INTERVIEW: Internationale Ordnung und „internationale Hölle“ aus kurdischer Sicht
■ Interview mit Falakedin Karkai, Mitglied des Politbüros der Demokratischen Partei des irakischen Kurdistan/ Szenarien für die „Nachkriegsordnung" und die Zukunft des Irak
Falakedin Karkai, persönlicher Beauftragter des Parteivorsitzenden Massud Barzani, kam letzte Woche direkt aus Kurdistan nach Beirut, wo er an dem Kongreß der irakischen Oppositionsparteien teilnahm.
taz: Die irakische Opposition tut so, als sei das halbe Land befreit, die Regierung dementiert. Wo liegt die Wahrheit?

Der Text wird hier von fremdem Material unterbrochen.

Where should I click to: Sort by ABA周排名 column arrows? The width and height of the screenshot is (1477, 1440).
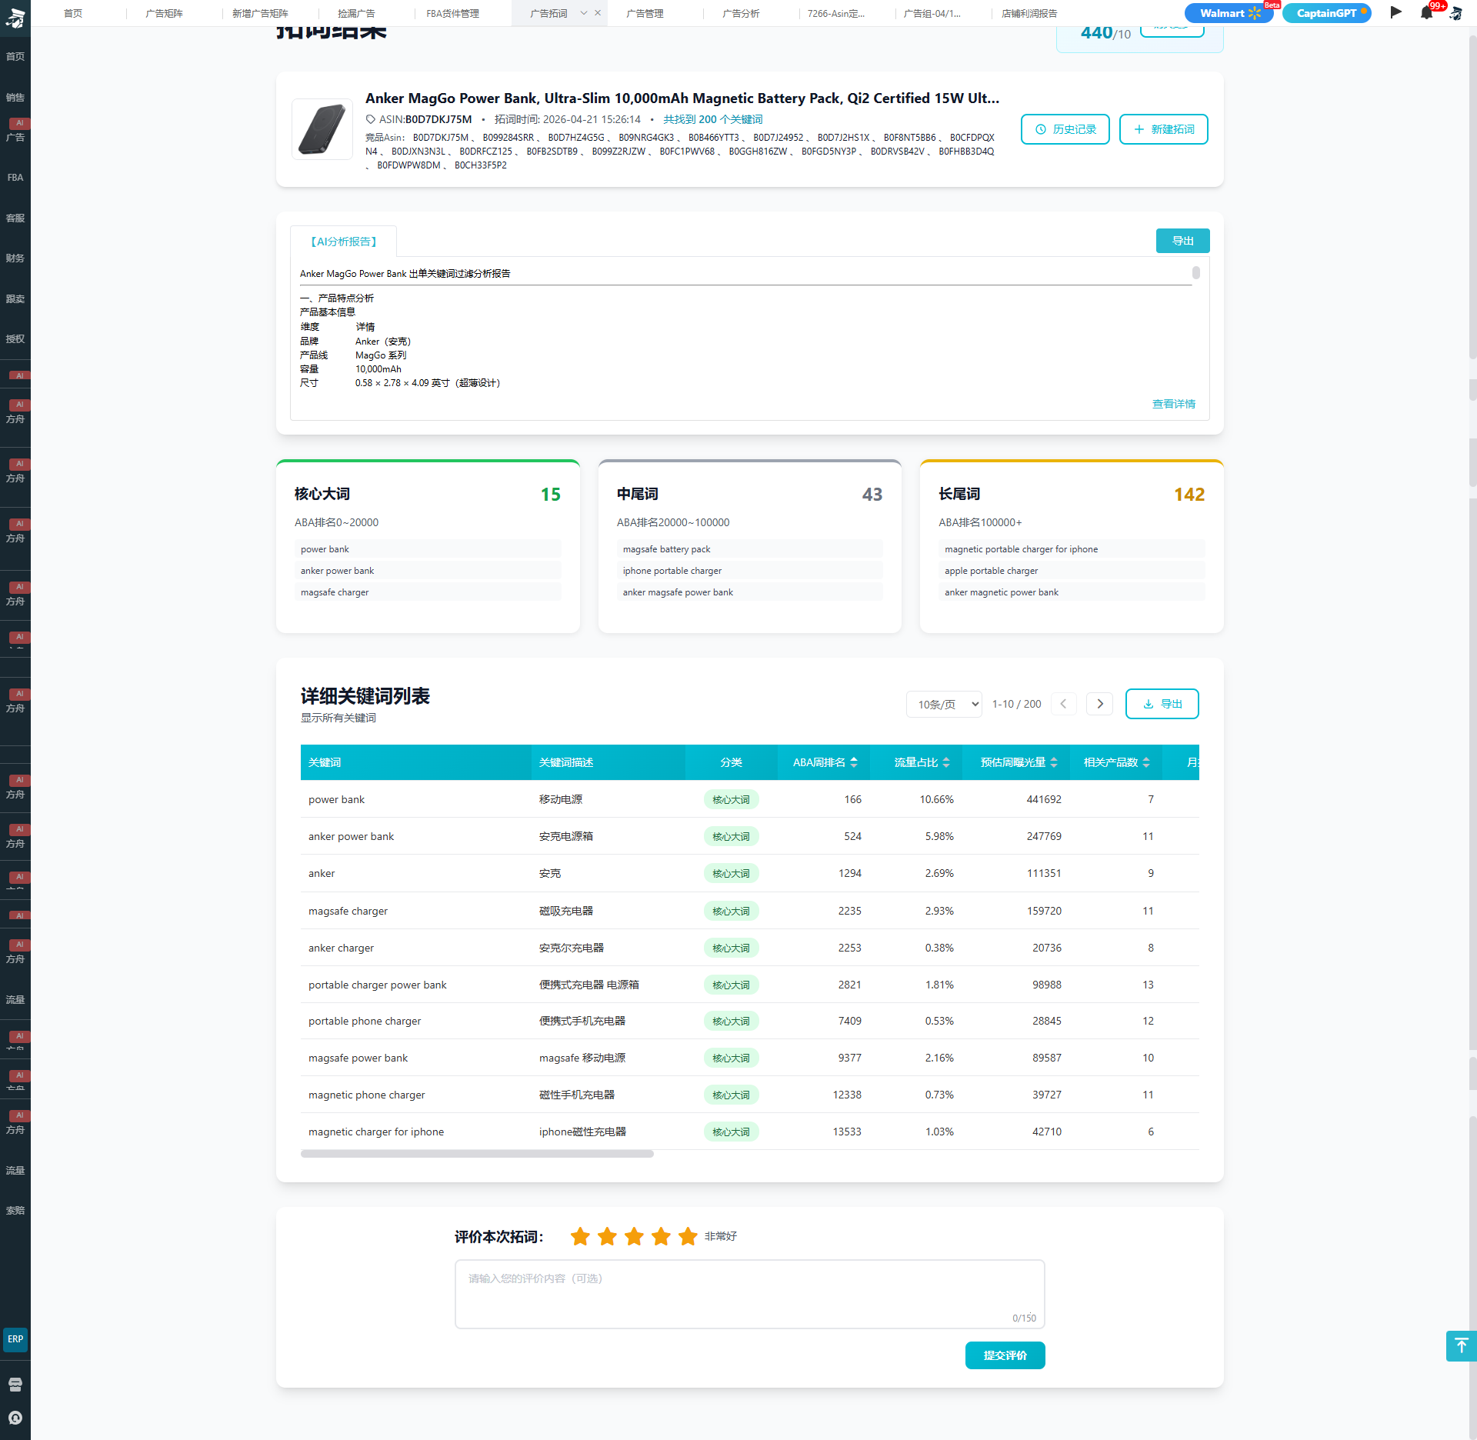pyautogui.click(x=854, y=762)
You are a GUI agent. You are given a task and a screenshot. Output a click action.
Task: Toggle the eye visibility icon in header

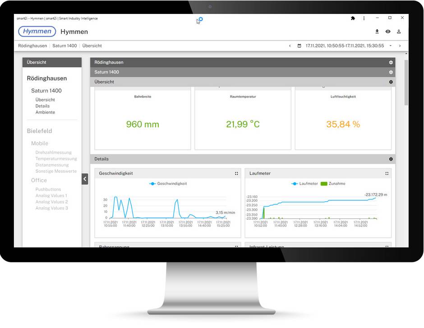click(388, 32)

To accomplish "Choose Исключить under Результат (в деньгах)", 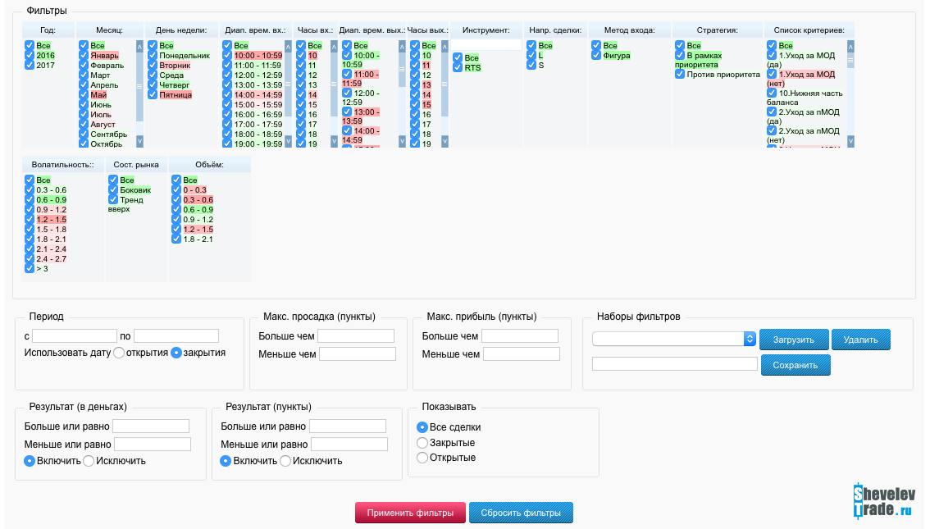I will (89, 461).
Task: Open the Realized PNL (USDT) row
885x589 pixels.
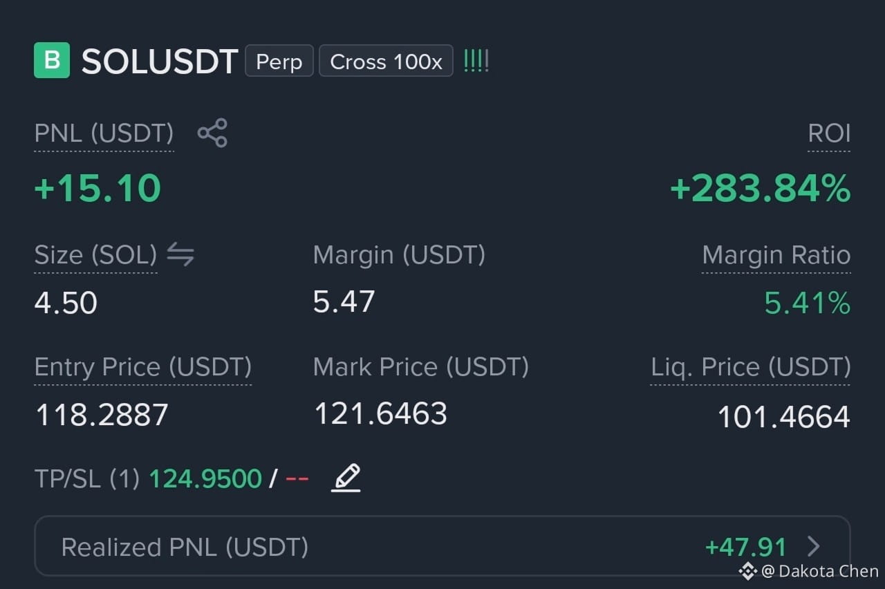Action: click(x=442, y=546)

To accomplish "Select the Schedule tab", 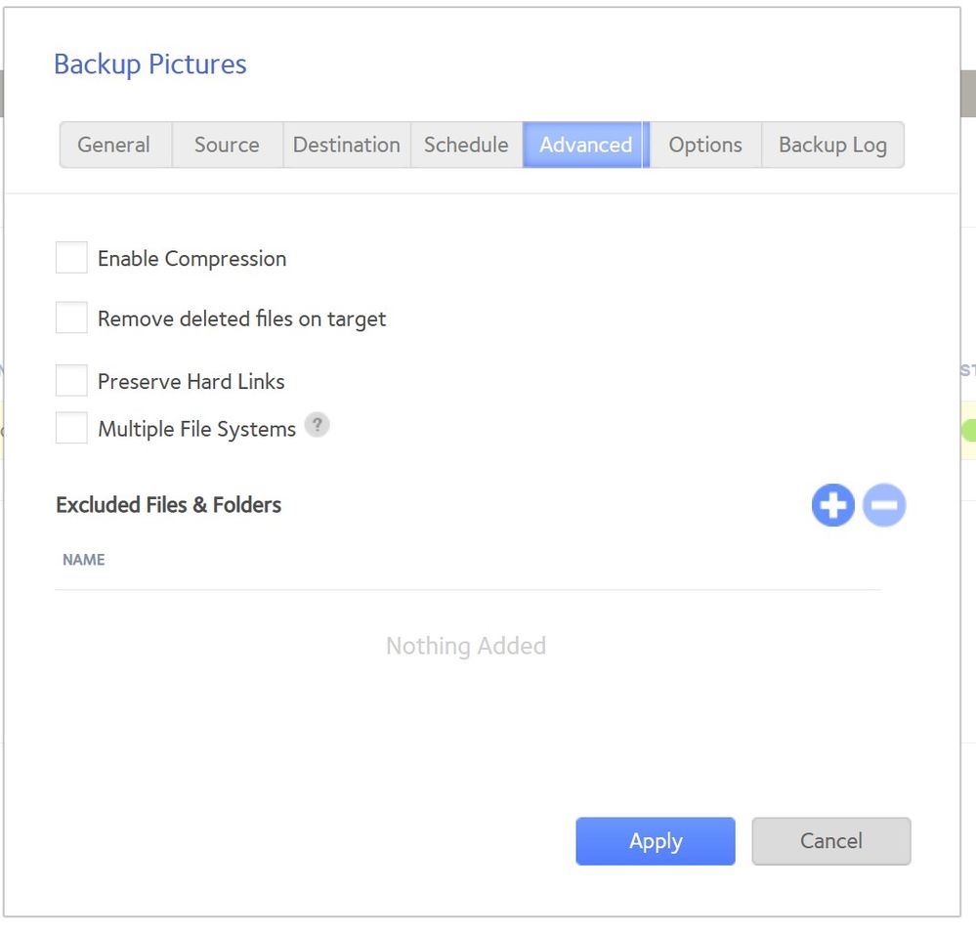I will pos(466,145).
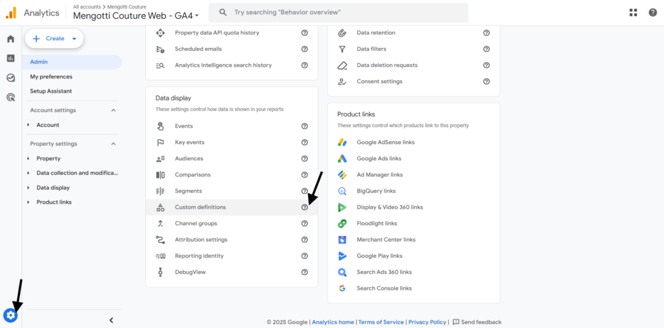This screenshot has height=328, width=664.
Task: Open the Reports icon in left rail
Action: pyautogui.click(x=10, y=58)
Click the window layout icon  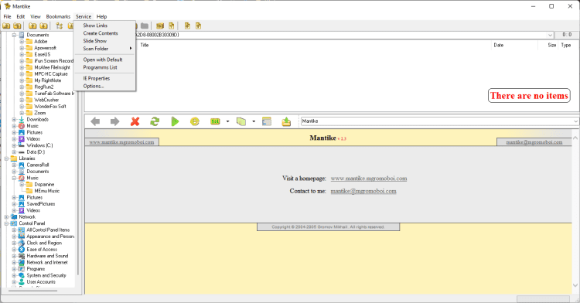pos(266,121)
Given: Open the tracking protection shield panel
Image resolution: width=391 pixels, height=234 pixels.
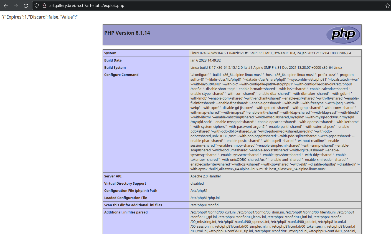Looking at the screenshot, I should tap(36, 5).
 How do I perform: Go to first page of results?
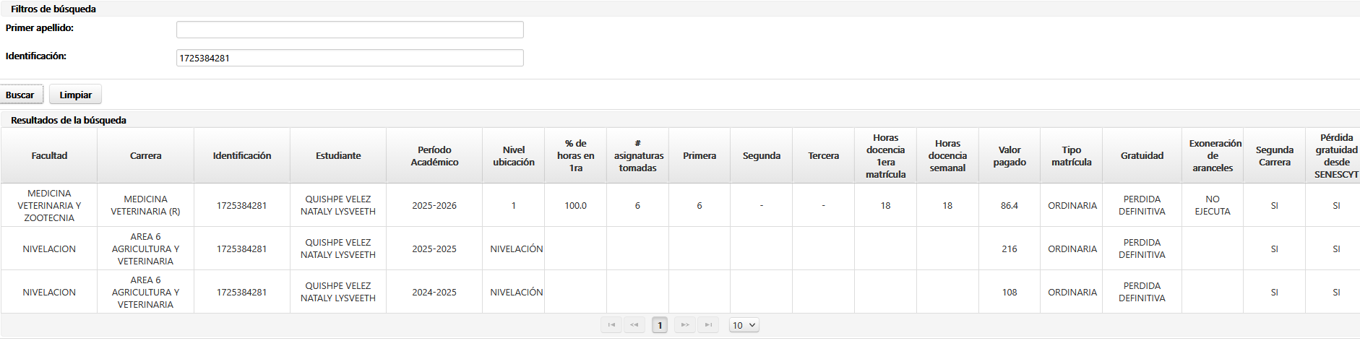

Falakedin Karkai: Es war zunächst ein spontaner Aufstand, eine Reaktion auf die Bombardements des Krieges, die Zerstörungen, die Toten, die Verletzten. Die militärische Niederlage hinterläßt psychologische Spuren. Aufgrund der gegen den Irak verhängten Sanktionen und des Kriegs herrscht Hunger. Es gibt keine Lebensmittel, es gibt kein Wasser, die medizinische Versorgung ist völlig zusammengebrochen. Das Strom- und Wassernetz ist zerstört, es gibt keine Heizmaterialien, das Transportsystem funktioniert nicht mehr. Die Leute sind völlig verzweifelt, vor allem, nachdem klar war, daß das Ende des Krieges nicht die Aufhebung der Sanktionen bedeutet.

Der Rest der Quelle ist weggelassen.